## [GESTELLTE AUFGABE 1]
Stellen Sie die Zeilen der nachstehenden Auflistung von der Zeile mit „Given: Go to the Users menu item“ bis zur Zeile mit „Looking at the screenshot, I should point(267,800).“, beide eingeschlossen, als JSON-Liste von Zeichenketten dar, je Zeile eine Zeichenkette und ohne Leerzeilen.

## [VORLIEGENDER TEXT]
╭──

Segelbezeichnungen Teil 1

Mit diesem Artikel möchten wir Klarheit in die Begrifflichkeiten der Am-Wind-Vorsegel bringen.

Einführung

Wenn etwas für den Eigner und Skipper einer Yacht eindeutig ist, dann sind es die Bezeichnungen seiner Segel auf seinem eigenen Boot.
Dabei haben sich auf einzelnen Yachten, in besonderen Revieren oder in bestimmten Seglerkreisen ganz eigene, z. T. ungewöhnliche Varianten eingebürgert. Bei Gesprächen unter Seglern kommt es dadurch aber immer wieder zu Missverständnissen. Auch wenn wir in der Segelmacherei Segelanfragen für neue Segel erhalten, sind häufiger die Begriffe für die einzelnen Segel vertauscht.

Unterschied Genua und Fock – 2 Grund­sätze

Zu Beginn unterscheiden wir zwischen den beiden Oberbegriffen Genua und Fock.

Hier lautet der erste Grundsatz:
Eine Genua nutzt die mögliche Vorlieklänge am Vorstag aus, und das Schothorn überlappt den Mast. Für die Unterteilung in Genua 1, 2 oder 3 ist dann die prozentuale Überlappung des Masts entscheidend. Die Prozentzahl bezieht sich auf das J-Maß einer Yacht. Das J-Maß ist immer der Weg vom Anschlagpunkt des Vorstags an Deck (Vorstagbolzen) bis zur Vorderkante des Masts. Das J-Maß wird immer mit 100% angesetzt und dient als Basiswert. Wenn ein Segel z. B. den Mast um 145 bis 150% überlappt, ist es eindeutig eine Genua 1.
Ermittelt wird dieser Wert nicht, wie man vielleicht glauben könnte, indem das Unterliek gemessen wird. Vielmehr wird bei jedem Vorsegel das LP-Maß zur Segelbestimmung gemessen. Dabei wird die kürzeste Entfernung vom Schothorn zum Vorliek ermittelt. Logischerweise muss sich dann zwischen dem Maßband und dem Vorliek ein 90° Winkel ergeben.

Der zweite Grundsatz heißt dann:
Im Gegensatz zu einer Genua nutzt eine Fock nicht die mögliche Vorlieklänge aus, und das Schothorn bleibt vor dem Mast. Zunächst werden wir uns die gängigen Varianten von Genua und Fock ansehen. Anschließend noch einige der Sondersegel, die zum Großteil aus den Segelplänen der Traditions- und Offshore Yachten kommen.

╰──

## [EINTRÄGE DES DATENSATZES]
╭──

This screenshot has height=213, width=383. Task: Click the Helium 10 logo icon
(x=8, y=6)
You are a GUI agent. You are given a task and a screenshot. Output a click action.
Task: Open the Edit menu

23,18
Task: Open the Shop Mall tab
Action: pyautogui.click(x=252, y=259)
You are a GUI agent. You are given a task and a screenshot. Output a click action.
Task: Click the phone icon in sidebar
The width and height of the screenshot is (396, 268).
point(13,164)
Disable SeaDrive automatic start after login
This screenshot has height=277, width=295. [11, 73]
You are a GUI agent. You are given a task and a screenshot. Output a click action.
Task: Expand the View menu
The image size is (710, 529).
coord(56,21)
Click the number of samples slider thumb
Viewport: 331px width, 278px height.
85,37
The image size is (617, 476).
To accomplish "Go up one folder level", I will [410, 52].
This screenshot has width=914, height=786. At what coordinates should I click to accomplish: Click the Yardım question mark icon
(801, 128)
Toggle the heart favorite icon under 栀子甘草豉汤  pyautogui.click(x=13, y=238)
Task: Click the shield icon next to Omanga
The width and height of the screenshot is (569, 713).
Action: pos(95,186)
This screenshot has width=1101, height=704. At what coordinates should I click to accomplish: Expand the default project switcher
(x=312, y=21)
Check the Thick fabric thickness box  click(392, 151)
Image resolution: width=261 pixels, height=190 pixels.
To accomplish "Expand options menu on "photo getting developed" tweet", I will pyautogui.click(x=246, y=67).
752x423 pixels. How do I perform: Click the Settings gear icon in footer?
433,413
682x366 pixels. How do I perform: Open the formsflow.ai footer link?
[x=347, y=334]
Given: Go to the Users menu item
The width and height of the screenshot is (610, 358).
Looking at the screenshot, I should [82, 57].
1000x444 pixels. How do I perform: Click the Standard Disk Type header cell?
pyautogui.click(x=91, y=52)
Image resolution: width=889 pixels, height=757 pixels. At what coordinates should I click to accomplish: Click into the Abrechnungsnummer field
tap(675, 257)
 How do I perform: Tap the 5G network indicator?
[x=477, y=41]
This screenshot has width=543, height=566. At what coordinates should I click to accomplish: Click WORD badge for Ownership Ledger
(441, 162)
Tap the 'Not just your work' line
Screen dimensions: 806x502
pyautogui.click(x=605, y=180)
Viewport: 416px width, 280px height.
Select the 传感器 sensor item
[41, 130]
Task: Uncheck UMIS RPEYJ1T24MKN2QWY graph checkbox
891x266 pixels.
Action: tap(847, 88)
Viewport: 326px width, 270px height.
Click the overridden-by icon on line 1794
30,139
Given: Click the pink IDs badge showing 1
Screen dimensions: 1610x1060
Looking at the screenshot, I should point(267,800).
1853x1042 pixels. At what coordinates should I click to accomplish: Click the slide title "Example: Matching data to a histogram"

╰──

## [GESTELLTE AUFGABE 2]
Geben Sie den Abschnitt des Textes über Segelbezeichnungen von „Ermittelt wird dieser“ bis „90° Winkel ergeben.“ erneut wieder und ändern Sie darin „Maßband“ zu „Messband“.

## [VOLLSTÄNDIGE AUSGABE 1]
[
  "Given: Go to the Users menu item",
  "The width and height of the screenshot is (610, 358).",
  "Looking at the screenshot, I should [82, 57].",
  "1000x444 pixels. How do I perform: Click the Standard Disk Type header cell?",
  "pyautogui.click(x=91, y=52)",
  "Image resolution: width=889 pixels, height=757 pixels. At what coordinates should I click to accomplish: Click into the Abrechnungsnummer field",
  "tap(675, 257)",
  " How do I perform: Tap the 5G network indicator?",
  "[x=477, y=41]",
  "This screenshot has width=543, height=566. At what coordinates should I click to accomplish: Click WORD badge for Ownership Ledger",
  "(441, 162)",
  "Tap the 'Not just your work' line",
  "Screen dimensions: 806x502",
  "pyautogui.click(x=605, y=180)",
  "Viewport: 416px width, 280px height.",
  "Select the 传感器 sensor item",
  "[41, 130]",
  "Task: Uncheck UMIS RPEYJ1T24MKN2QWY graph checkbox",
  "891x266 pixels.",
  "Action: tap(847, 88)",
  "Viewport: 326px width, 270px height.",
  "Click the overridden-by icon on line 1794",
  "30,139",
  "Given: Click the pink IDs badge showing 1",
  "Screen dimensions: 1610x1060",
  "Looking at the screenshot, I should point(267,800)."
]

## [VOLLSTÄNDIGE AUSGABE 2]
Ermittelt wird dieser Wert nicht, wie man vielleicht glauben könnte, indem das Unterliek gemessen wird. Vielmehr wird bei jedem Vorsegel das LP-Maß zur Segelbestimmung gemessen. Dabei wird die kürzeste Entfernung vom Schothorn zum Vorliek ermittelt. Logischerweise muss sich dann zwischen dem Messband und dem Vorliek ein 90° Winkel ergeben.